- _Texte de lecture_
La chair en mutation
Comme le dit Veronica quand elle fait l’amour à Seth Brundle dans La Mouche, la chair rend bien fou chez Cronenberg. Plus tard, le corps métamorphosé de Seth va lui-même partir en une bouillie de chairs. Ses oreilles, ses ongles, ses dents s’en désolidarisent comme des prothèses mal fixées. Seth donne alors raison à Veronica en préservant ses organes dans des pots comme des reliques assurant à sa chair une vie éternelle (« Long Live to the new flesh » annonçait déjà James Woods dans Vidéodrome alors que les entrailles de sa victime tressautaient à l’air libre, déchirant les sutures de sa chair).

- _Données fournies_
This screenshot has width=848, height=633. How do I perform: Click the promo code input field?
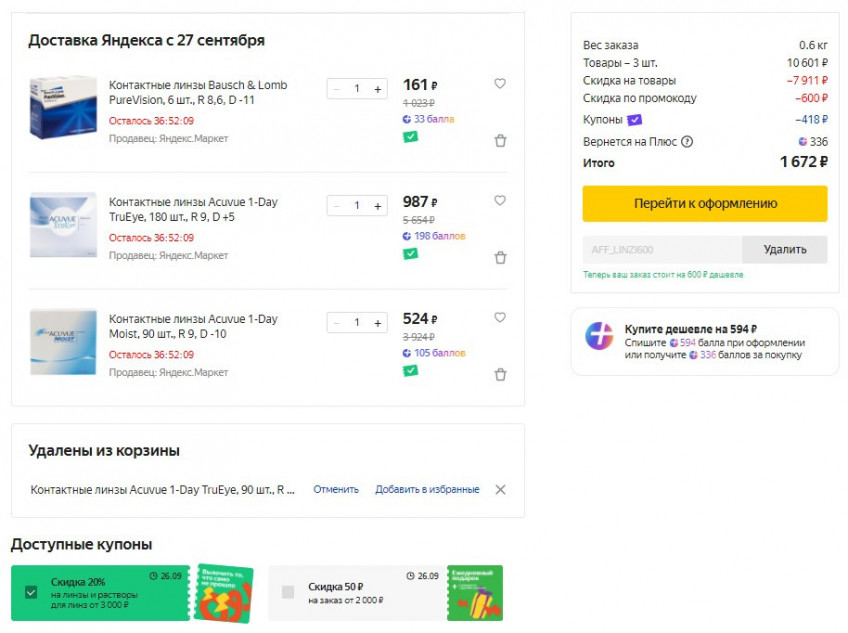pos(662,249)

- _Consigne_
Poursuivez le texte sur la chair dans le cinéma de Cronenberg à la suite de sa dernière phrase.

- _Réponse_
Le corps devient un formidable terrain d’expérience cinématographique et la technologie en est son excroissance. Cronenberg la traite d’ailleurs comme une machine organique et orgasmique qui métamorphose les êtres (La Mouche, Faux semblants) et les excite dans la même pulsion (Crash, eXistenZ). Car en effet, de l’abdomen qui s’ouvre de James Woods comme un vagin dans Vidéodrome à la cicatrice tout aussi vaginale qui balafre la cuisse de Rosanna Arquette dans Crash en passant par les pods que l’on tripote comme des sex toys dans eXistenZ, on ne compte plus les hybridations sexuelles qui parsèment ses films. Prix spécial du jury à Cannes en 1996, Crash est sûrement celui qui mêle le plus explicitement corps et technologie. Les accidents de bagnoles y sont moins des traumatismes que des stimulations à un désir ne reculant devant aucun point de suture.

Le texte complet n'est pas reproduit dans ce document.